日本有機地球化学会

会長の挨拶

 本学会の歴史は,1972年に日本地球化学会の夜間小集会で設立した「有機地球化学談話会」に始まります.その後,1985年に「有機地球化学研究会」,2002年に「日本有機地球化学会」と名称変更し今日に至っています.本学会はこれまで任意団体として活動してきました.最近,公益法人の改革に関する新しい法律が整備され,学会組織は比較的容易に法人格を得ることができるようになりました.法人格を得ることで本学会が社会の一員として認知され,本学会の活動や公益性をさらに広く理解していただけるようになります.現在,本学会の法人化を実現するべく将来計画委員会を中心にその手続きを進めているところです.

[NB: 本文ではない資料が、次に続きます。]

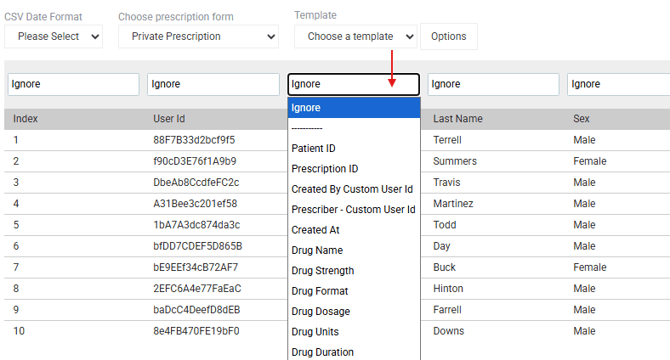Open the Ignore mapping above Last Name column
Viewport: 670px width, 360px height.
click(494, 84)
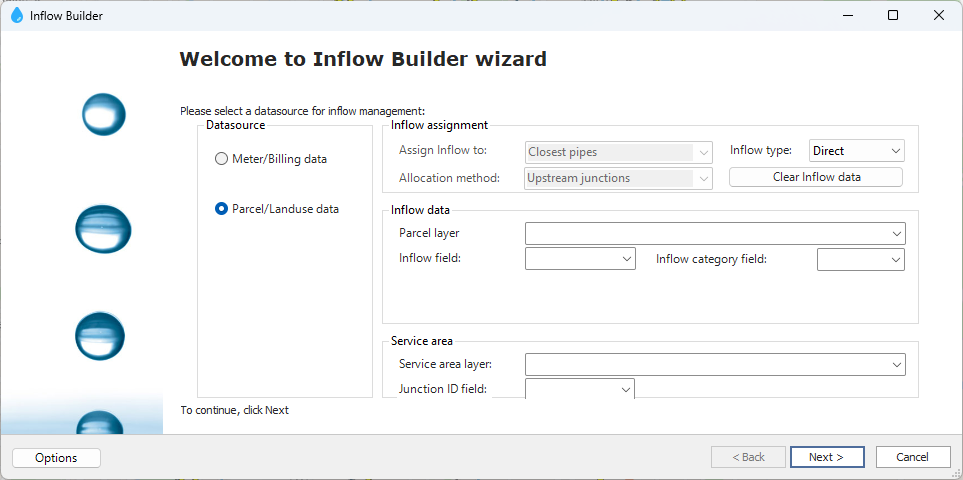Screen dimensions: 963x480
Task: Expand the Parcel layer dropdown
Action: (715, 233)
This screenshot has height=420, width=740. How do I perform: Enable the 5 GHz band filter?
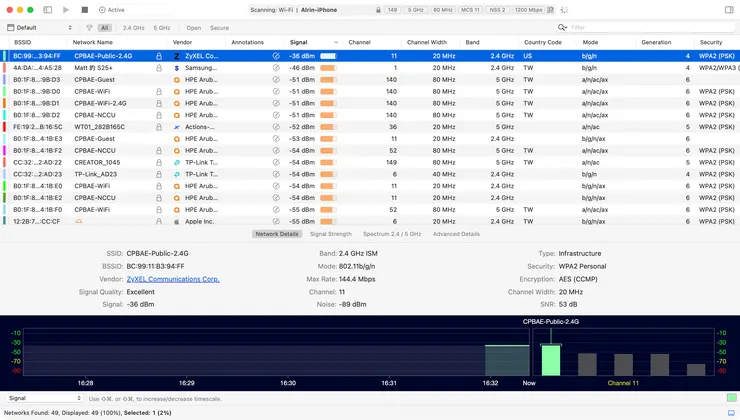(162, 28)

 有機地球化学談話会の発足から数えると,本学会は 2022年に50周年を迎えます.この間,有機地球化学を取り巻く社会環境は大きく変化してきました.大気二酸化炭素濃度や有機エアロゾルにまつわる諸問題,シェールガスなどの非在来型石油資源の台頭,海洋・極限環境での生物有機地球化学の新展開,そして,国際深海科学掘削計画(IODP)や大宇宙を舞台にしたサンプルリターン計画など,有機地球化学の活躍の場は益々拡大しています.一方,有機物分析や質量分析に関する技術は革新的に進歩しており,超高感度・超高分解能分析技術によって,有機地球化学は新たな領域に入りつつあります.人類の知的な欲求を満たすだけではなく,人類の生存を支える学問として,有機地球化学はしっかりと根を生やしてきたのではないかと思います.

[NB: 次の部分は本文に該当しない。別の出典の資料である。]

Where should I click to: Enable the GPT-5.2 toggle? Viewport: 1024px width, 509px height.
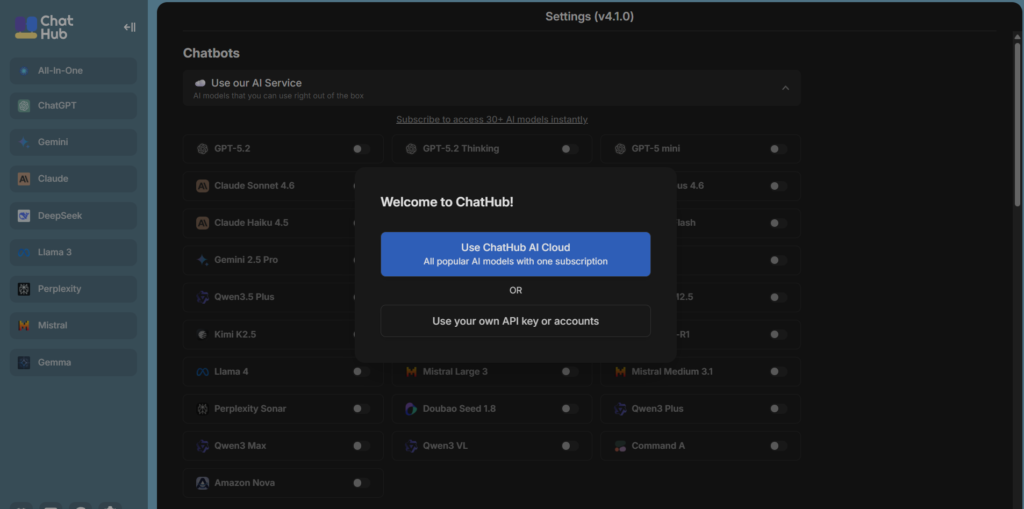pos(360,149)
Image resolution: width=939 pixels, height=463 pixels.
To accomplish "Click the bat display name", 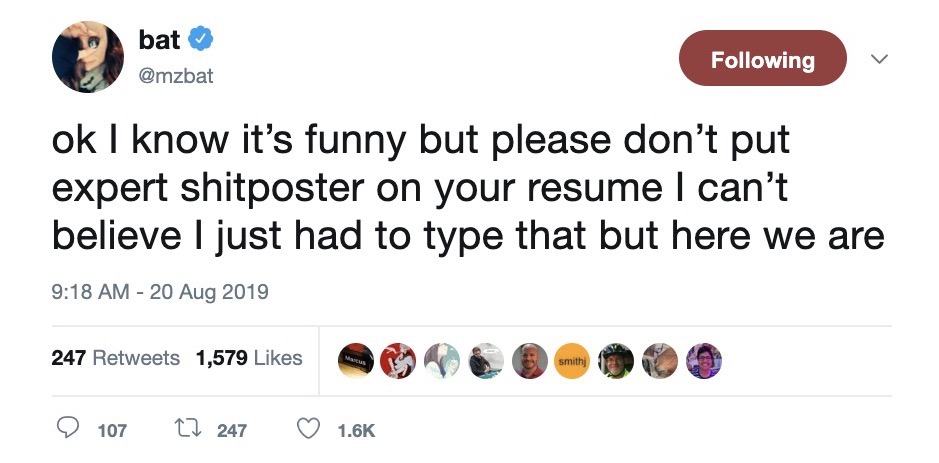I will point(159,40).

 本学会の正会員の多くは,地球惑星試料や環境試料に含まれる有機物質に注目して,化学,地球・宇宙科学,生物科学を横断する研究教育や企業活動に携わっています.有機物質をコアにして,多様な会員と身近にディスカッションできるのも本学会の魅力の一つではないでしょうか.学生会員は,本学会の活動を間近に見ることで,将来の進むべき道について多くのヒントを得ることができるはずです.学会誌,Researches in Organic Geochemistry (ROG) は,オープンアクセスによって会員の研究成果を広く発信しています.現在,本学会のウェブサイトを通して「地球・環境有機分子質量分析マニュアル」を発信しており,年々完成度が増しています.これからも,本学会ならではのユニークな活動を発信し,学問の発展に貢献したいと考えています.

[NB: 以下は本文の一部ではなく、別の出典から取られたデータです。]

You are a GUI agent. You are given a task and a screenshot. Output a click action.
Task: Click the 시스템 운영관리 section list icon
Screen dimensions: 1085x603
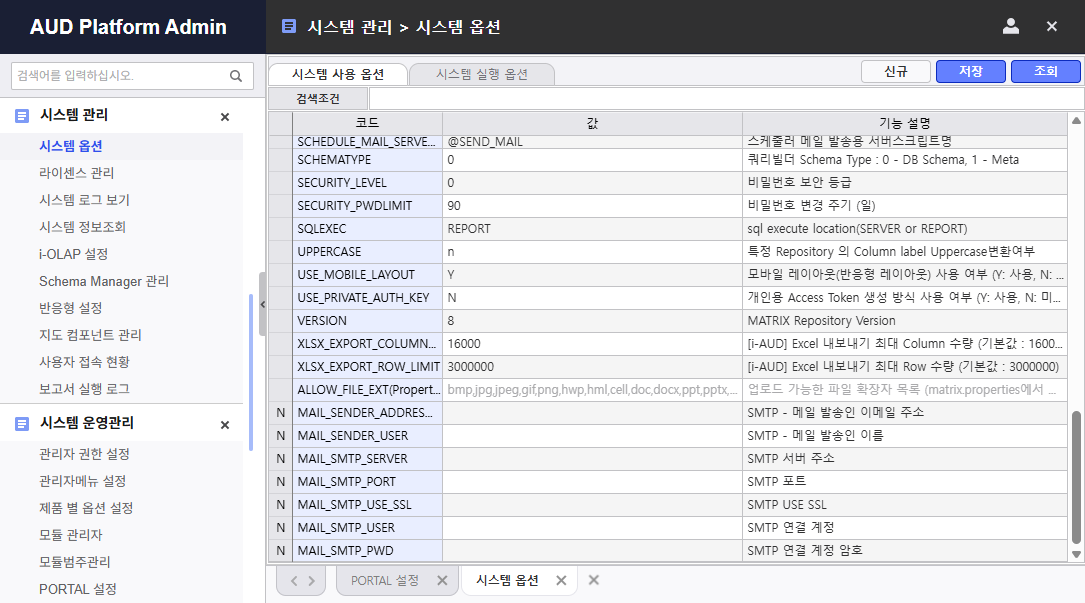click(x=22, y=424)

 有機地球化学は,生命が関与した有機物から,非生物的な有機物まで,多様な炭素化合物に関する学問分野です.地球の大深部から,海洋,大気,そして大宇宙の彼方まで,あらゆる場所に炭素化合物が存在しています.このような炭素化合物に関心のある研究者,教育者,企業人,学生が集い交わる場として,日本有機地球化学会は発展を続けています.今後はシニア会員制度を整え,シニアの皆さんと共に新たな会員を迎えて裾野を広げながら,現代社会にふさわしい身近な学会組織として着実に発展を続けたいと願っています.今後とも,皆様のご理解とご協力をお願いいたします.